FONT_ASCENT, FONT_DESCENT, and DEFAULT_CHAR
FONT_ASCENT, FONT_DESCENT, and DEFAULT_CHAR are provided in the BDF
specification as properties that are moved to the XFontStruct by the BDF font
compiler in generating the X server-specific binary font encoding. If present,
these properties shall comply with the following semantic definitions.
FONT_ASCENT
FONT_ASCENT is an integer value (of type INT32) that gives the recommended
typographic ascent above the baseline for determining interline spacing.
Specific glyphs of the font may extend beyond this. If the current position
point for line n is at [X,Y], then the origin of the next line m = n + 1
(allowing for a possible font change) is [X, Y + FONT_DESCENTn + FONT_ASCENTm].

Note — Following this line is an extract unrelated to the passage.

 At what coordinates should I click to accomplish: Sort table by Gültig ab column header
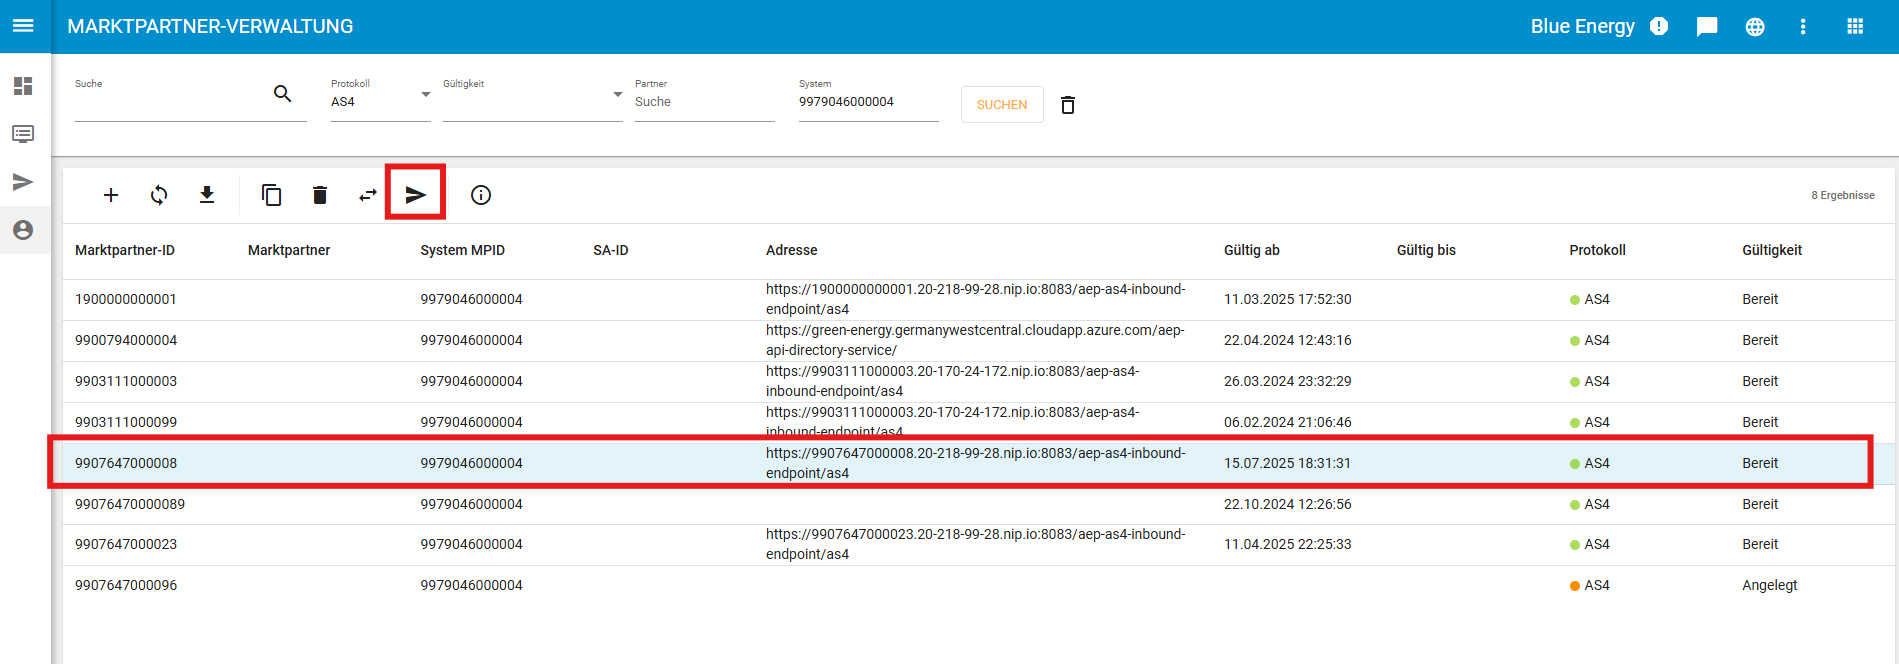point(1251,250)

FONT_ASCENT can be approximated if not provided as a font property, according
to the following algorithm:
if (FONT_ASCENT undefined) then
FONT_ASCENT = maximum ascent
where maximum ascent is the maximum ascent (above the baseline) in pixels of
any glyph in the font.
FONT_DESCENT
FONT_DESCENT is an integer value (of type INT32) that gives the recommended
typographic descent below the baseline for determining interline spacing.
Specific glyphs of the font may extend beyond this. If the current position
point for line n is at [X,Y], then the origin of the next line m = n+1
(allowing for a possible font change) is [X, Y + FONT_DESCENTn + FONT_ASCENTm].
The logical extent of the font is inclusive between the Y-coordinate values: Y
- FONT_ASCENT and Y + FONT_DESCENT + 1.
FONT_DESCENT can be approximated if not provided as a font property, according
to the following algorithm:
if (FONT_DESCENT undefined) then
FONT_DESCENT = maximum descent
where maximum descent is the maximum descent (below the baseline) in pixels of
any glyph in the font.
DEFAULT_CHAR
The DEFAULT_CHAR is an unsigned integer value (of type CARD32) that specifies
the index of the default character to be used by the X server when an attempt
is made to display an undefined or nonexistent character in the font. (For a
font using a 2-byte matrix format, the index bytes are encoded in the integer
as byte1 * 65536 + byte2.) If the DEFAULT_CHAR itself specifies an undefined or
nonexistent character in the font, then no display is performed.
DEFAULT_CHAR cannot be approximated if not provided as a font property.